Mohammad Reza Fallah Tafti (محمدرضا فلاح تفتی) (born in 1980 in Qom) is a member of the sixth term of the Assembly of Experts from Alborz Province, Iran.

==Life==
Mohammad Reza Fallah Tafti was born in Qom in 1980. After completing his high school diploma in 1997, he entered the Qom Seminary and completed his preparatory and advanced courses. He has a history of attending courses taught by Jafar Sobhani and Nasser Makarem Shirazi. Fallah Tafti graduated with a master's degree in Abrahamic religions in 1993 from the University of Religions and Denominations, and also graduated with a doctorate in jurisprudence and fundamentals of Islamic law in 1998 from the University of Tehran.

==Assembly of Experts==
Mohammad Reza Fallah Tafti was elected to the Assembly of Experts in the sixth term of the Assembly of Experts from the Alborz province constituency as a representative of the people of Alborz province in the elections, among the three candidates approved to occupy the two seats of Alborz province in the Assembly of Experts, by receiving 192,559 votes. Fallah Tafti is a member of the Political, Social, and Cultural Commission and a member of the Commission for the Protection of the Authority of the Jurisprudence in the Assembly of Experts.

==Background==
Fallah Tafti's professional background encompasses collaboration with various esteemed organizations, including the Supreme Council for the Cultural Revolution, the Supreme National Defense University, the Khatam al-Awsiya Headquarters, the World Assembly of Ahl al-Bayt, the Islamic Thought Council, the Islamic Propaganda Office, the Religious Studies Institute, the Research Institute for Contemporary Jurisprudence Studies, the Bright Future Institute, the Institute for Narrating the Lives of the Martyrs, the World Assembly of Shia Studies, the Scientific and Cultural Center for Insight, and the Foundation for the Preservation of the Works and Values of the Sacred Defense. Additionally, he serves on the editorial boards of the quarterly publication Farhang Pouya, the monthly Etesam, and the monthly Rasa'il. He previously held the position of Persian language director for the WikiShia website and is currently the content director and a member of the policy council for this platform.

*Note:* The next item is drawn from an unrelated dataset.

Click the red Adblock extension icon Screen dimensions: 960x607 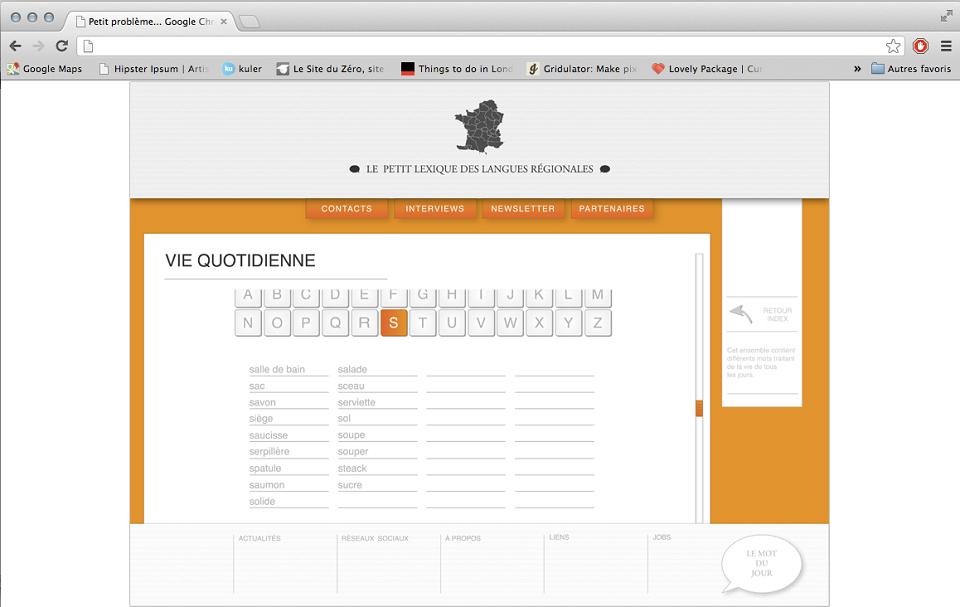920,46
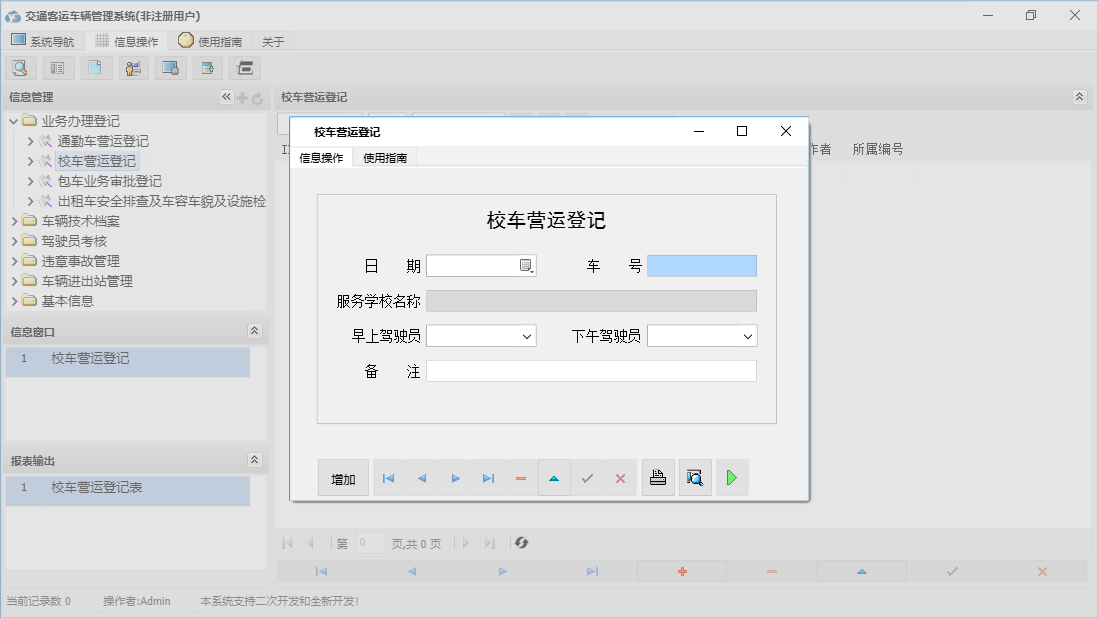
Task: Open the 日期 date picker
Action: 527,265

===Missionary background===
Since 2002, Fallah Tafti has engaged in extensive travel across various regions of the country, including the provinces of Kermanshah, Kurdistan, Kohkiluyeh and Boyer Ahmad, Chahar Mahal and Bakhtiari, and Hormozgan. During the months of Muharram, Safar, and Ramadan, he delivered lectures and conducted missionary activities in numerous villages and cities.

Additionally, he serves as a cleric for the caravan of the Holy Shrines and Syria, and he is a narrator for the caravans of the Path of the Light, which operate in the southwestern and western regions.